Le disparità sono andate via via crescendo negli ultimi decenni. Da quando abbiamo fatto nostro il mantra che questa è l’unica società possibile, e abbiamo rigettato ogni idea di “lotta” o “contrasto” o “tensione” verso un mondo più giusto, questo nostro mondo è diventato più diseguale.
Diamo tutti per scontato che lo stato di cose attuale sia una realtà immutabile e che non esistano alternative. A partire dalla rivoluzione francese, abbiamo ormai alle spalle secoli di battaglie per il miglioramento delle condizioni di vita delle persone. Fino a qualche decennio fa, l’attuale disparità di ricchezza tra poveri e abbienti avrebbe suscitato rabbia e una diffusa indignazione. E a contestare un tale stato di cose non sarebbero stati solo comunisti e socialisti, ma anche moltissimi che si riconoscono in altre correnti di pensiero più “moderate”, come cattolici e liberali consapevoli che un sistema che produce queste diseguaglianze deve essere regolato e non funziona se lasciato a se stesso.
Il migliore dei mondi possibile contro l’impero del male
L’impressione è che coloro che detengono oggi potere&ricchezza, i fautori dell’ordine costituito, siano riusciti in un capolavoro: approfittare del crollo dei regimi dell’est Europa per far passare l’idea che quella fosse l’unica alternativa alla società attuale. Una scelta limitata: la nostra attuale libertà nel sistema capitalistico neoliberista oppure un regime dittatoriale con un’ideologia pseudo egualitaria che escluda democrazia e merito, privando del benessere chi oggi lo possiede (a torto o a ragione).
Credere che la società capitalistica sia il migliore dei mondi possibili a prescindere, e non il miglior sistema finora ideato, e che la cosa migliore sia di lasciare che le forze del mercato operino liberamente con il minor numero di interventi di regolazione possibile, sono diventati i due principali capisaldi di una fede irrazionale, che ha sostituito le vecchie religioni.

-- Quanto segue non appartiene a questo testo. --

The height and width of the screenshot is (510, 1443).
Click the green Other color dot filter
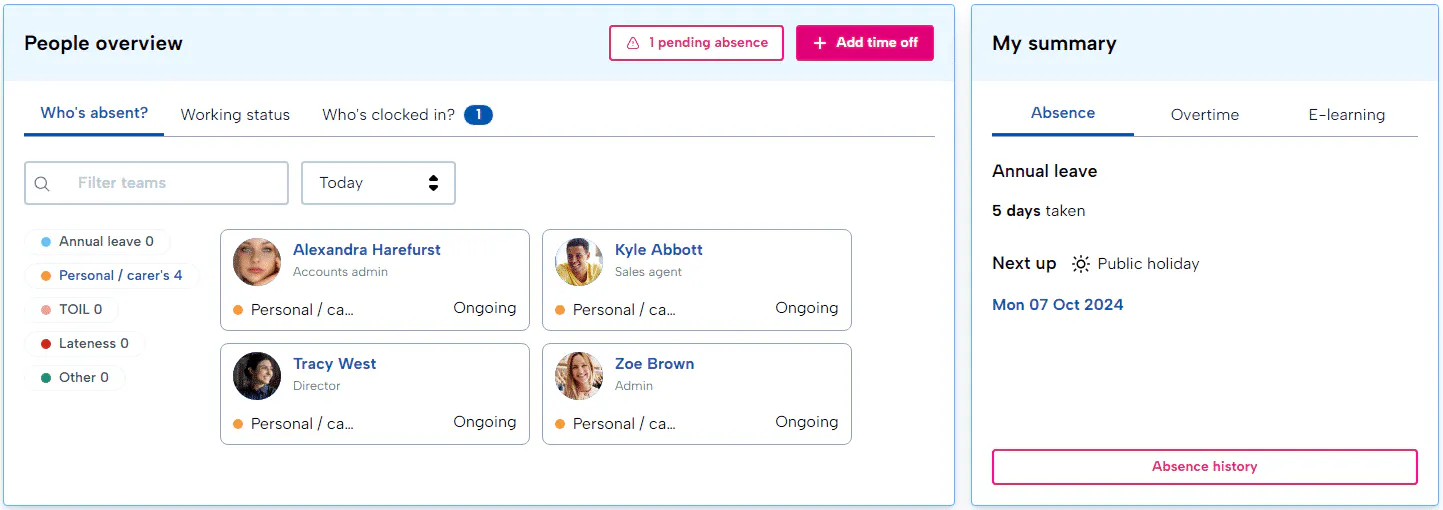[x=46, y=378]

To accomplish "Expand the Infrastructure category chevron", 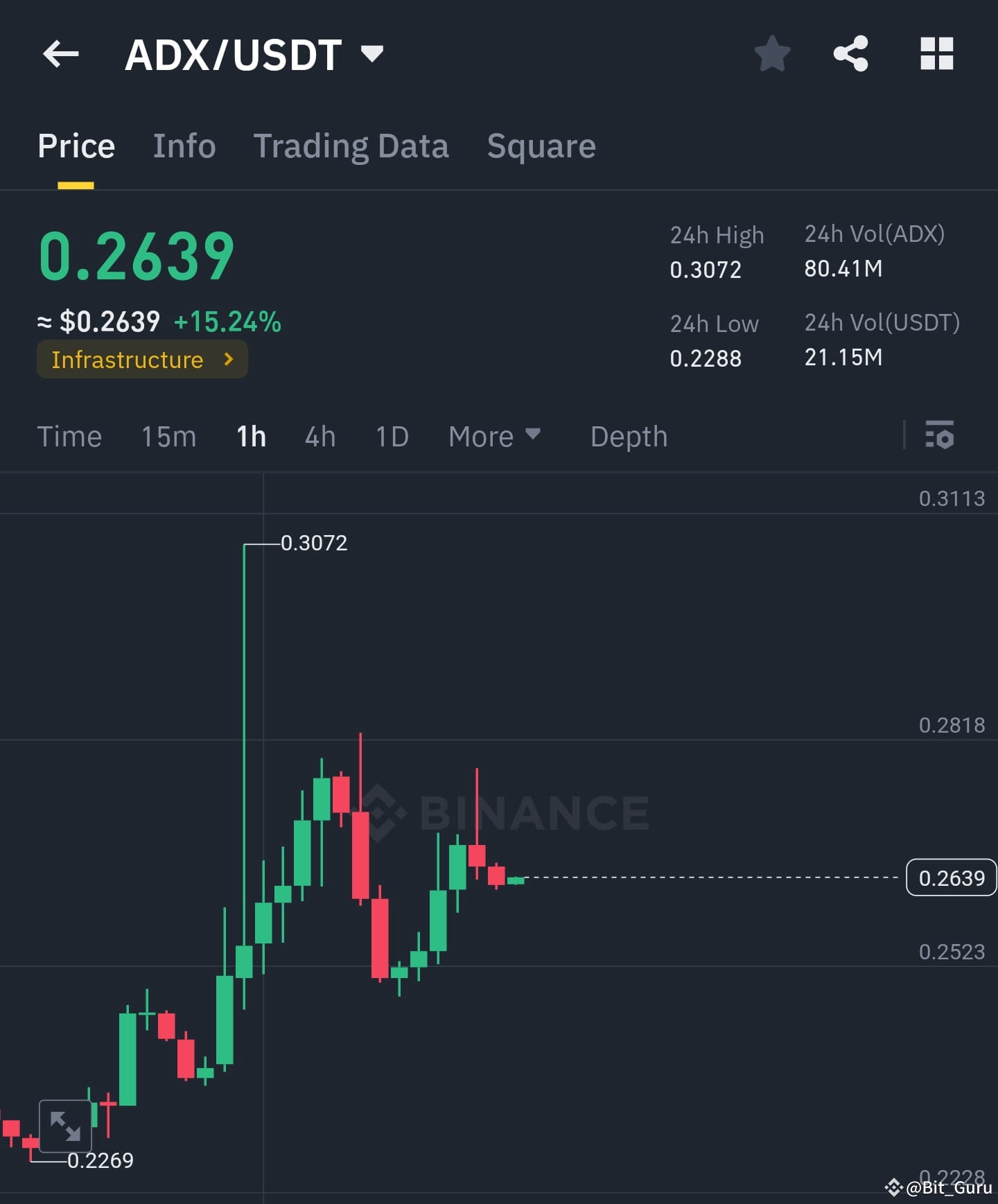I will coord(229,359).
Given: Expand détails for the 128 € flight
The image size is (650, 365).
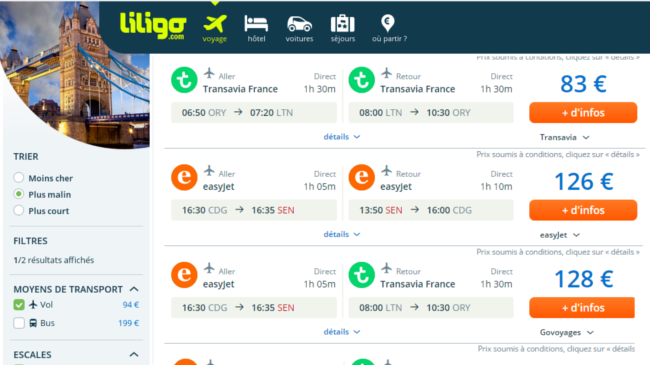Looking at the screenshot, I should tap(342, 332).

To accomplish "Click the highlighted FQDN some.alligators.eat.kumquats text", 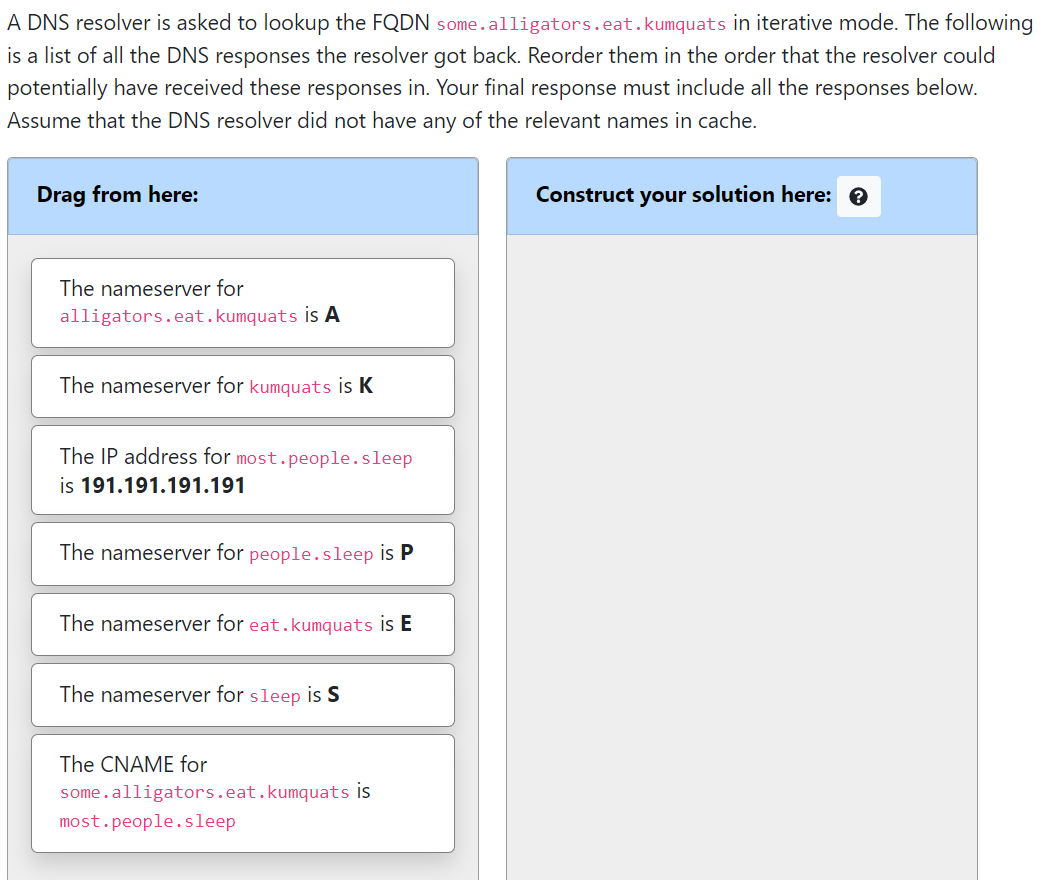I will click(579, 23).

I dati sulle grandi disuguaglianze nel mondo occidentale smontano la favola che ci hanno raccontato, ossia che vivremmo in una società che offre pari possibilità e uguali condizioni per tutti. Anche i racconti mitologici della sinistra moderata degli ultimi decenni secondo cui tutti, con impegno e dedizione, pur partendo dal basso possono arrivare dovunque, anche alla presidenza degli Stati Uniti. Peccato che per uno che ce la fa, pur partendo svantaggiato decine di metri dietro gli altri, ce ne sono infiniti altri che non ce la fanno. Ma perché qualcuno deve partire dietro altri in un’ipotetica linea di partenza? I numeri ci raccontano di un mondo ingiusto in cui il libero mercato crea una gara falsata.

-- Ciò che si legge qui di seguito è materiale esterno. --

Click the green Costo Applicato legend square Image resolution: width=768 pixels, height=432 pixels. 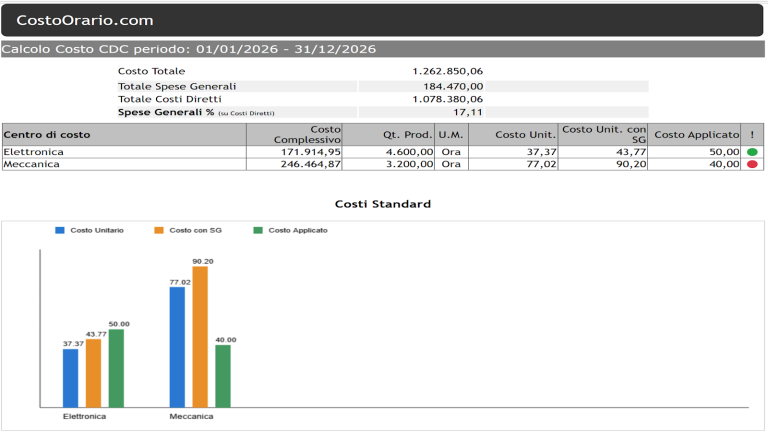pyautogui.click(x=258, y=230)
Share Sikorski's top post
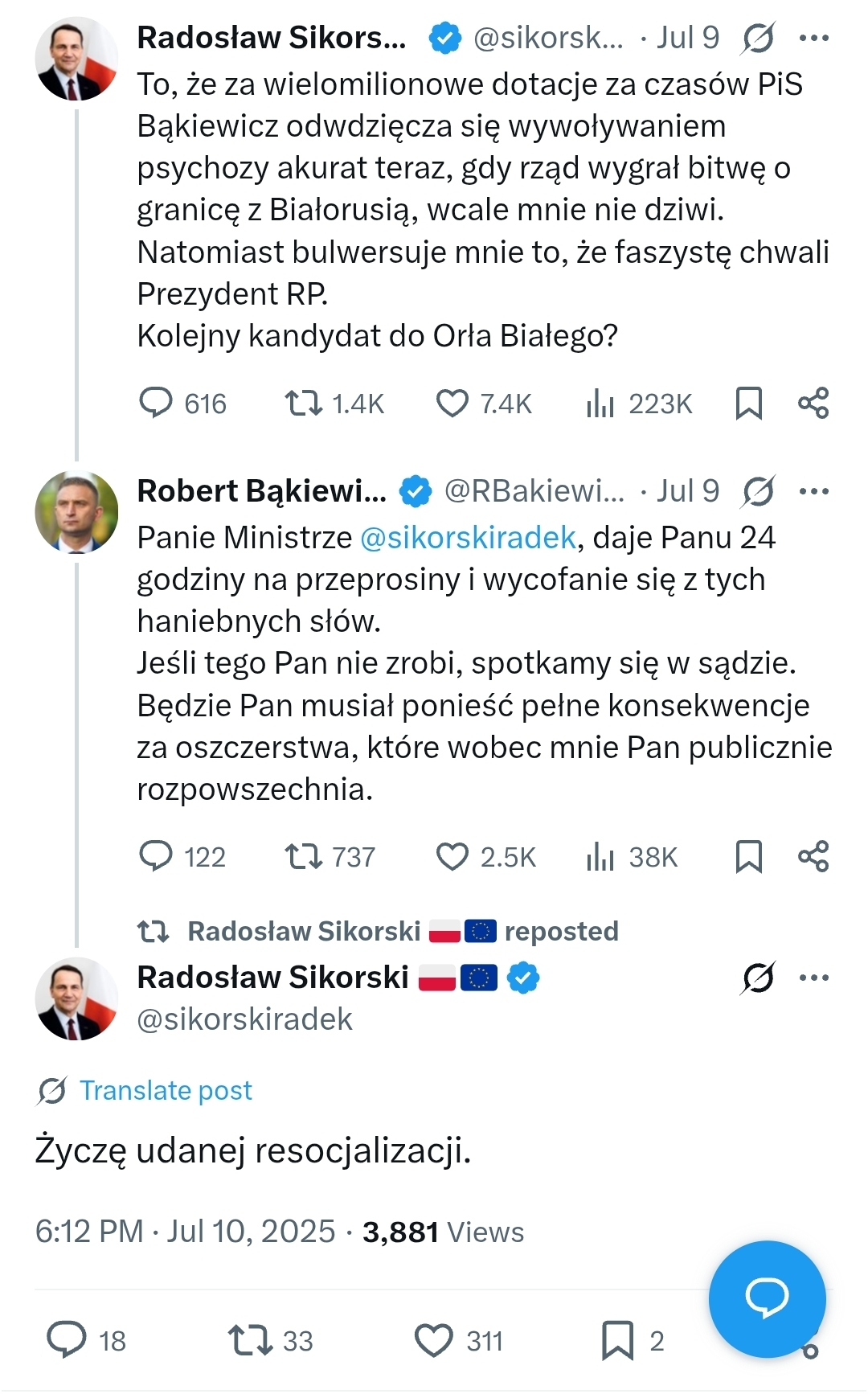Screen dimensions: 868x1394 pos(813,403)
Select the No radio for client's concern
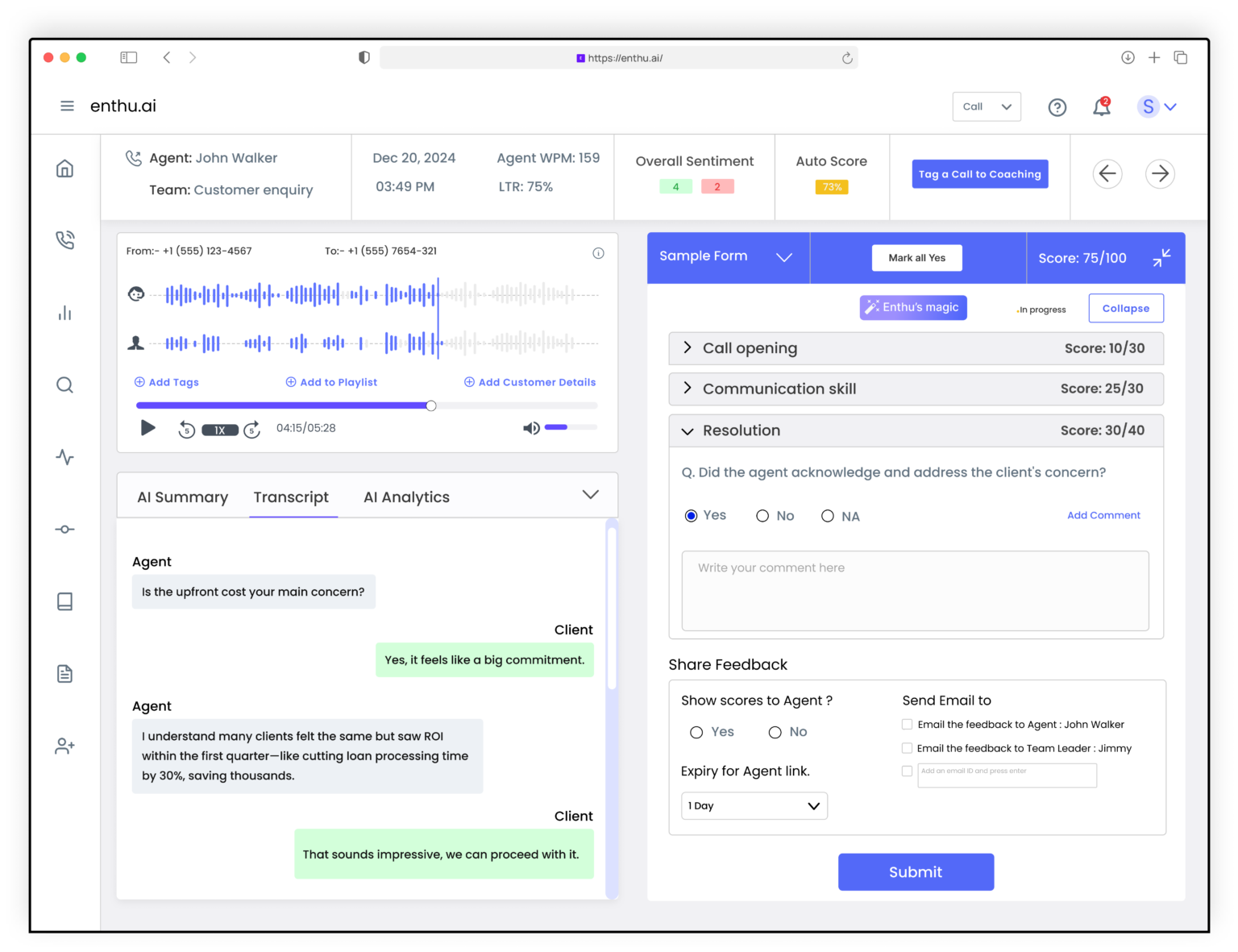Screen dimensions: 1238x952 coord(762,516)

Ricostruire un nuovo pensiero

Dopo decenni di ubriacatura è ora di tornare a guardare alle troppe ingiustizie che caratterizzano la nostra società, è ora di tornare a pensare in maniera positiva e con ottimismo ad un mondo meno ingiusto, un mondo meno diseguale, un mondo in cui la distribuzione della ricchezza sia diversa da quella attuale. Senza nascondersi la verità che, perché una cosa del genere avvenga, servono lotte, interventi, politiche, interessi potenti da toccare che non rinunceranno a tutto quello che hanno senza lottare. E serve ricostruire mattone dopo mattone un nuovo pensiero, una nuova filosofia, una nuova ideologia. Un lavoro lungo per tornare ad esercitare quell’egemonia culturale di cui parlava Gramsci.
Guai a chi tocca i ricchi!
Abbiamo tutti introiettato che la ricchezza non deve essere toccata, che le tasse sono un male anche per chi guadagna milioni. Senza accorgerci ci siamo tutti trasformati nei personaggi di “Ho visto un re” di Dario Fo, in cui si piange perché ad un re è stato tolto uno dei suoi 32 castelli, al vescovo una delle sue 32 abbazie e ad un ricco 3 case e un caseggiato delle sue 32 abitazioni.
E ora di cambiare il modo di pensare, tornare a pensare ad un mondo migliore. A desiderare con ottimismo e con il sorriso un mondo più giusto.